» Task to carry out
Copy the lines from the one containing "The height and width of the screenshot is (786, 1397)." through the one containing "Locate an element", both included, without changing anything.
**********
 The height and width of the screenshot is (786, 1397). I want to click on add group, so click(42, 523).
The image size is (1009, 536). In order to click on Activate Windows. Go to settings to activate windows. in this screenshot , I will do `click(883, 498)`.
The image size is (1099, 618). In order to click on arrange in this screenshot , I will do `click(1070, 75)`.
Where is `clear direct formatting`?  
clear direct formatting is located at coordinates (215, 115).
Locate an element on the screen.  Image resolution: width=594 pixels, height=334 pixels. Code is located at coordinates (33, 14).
**********
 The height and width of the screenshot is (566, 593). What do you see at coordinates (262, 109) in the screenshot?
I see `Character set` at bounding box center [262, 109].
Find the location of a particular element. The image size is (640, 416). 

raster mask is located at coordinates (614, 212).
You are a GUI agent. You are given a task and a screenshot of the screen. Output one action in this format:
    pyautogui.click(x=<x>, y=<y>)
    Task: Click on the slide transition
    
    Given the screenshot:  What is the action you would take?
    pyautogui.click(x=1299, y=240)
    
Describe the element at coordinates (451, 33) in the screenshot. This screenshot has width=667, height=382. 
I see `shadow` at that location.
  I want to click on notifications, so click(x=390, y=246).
**********
» Complete output
 The height and width of the screenshot is (786, 1397). I want to click on add group, so click(42, 523).
The image size is (1009, 536). In order to click on Activate Windows. Go to settings to activate windows. in this screenshot , I will do `click(883, 498)`.
The image size is (1099, 618). In order to click on arrange in this screenshot , I will do `click(1070, 75)`.
Where is `clear direct formatting`?  
clear direct formatting is located at coordinates (215, 115).
Locate an element on the screen.  Image resolution: width=594 pixels, height=334 pixels. Code is located at coordinates (33, 14).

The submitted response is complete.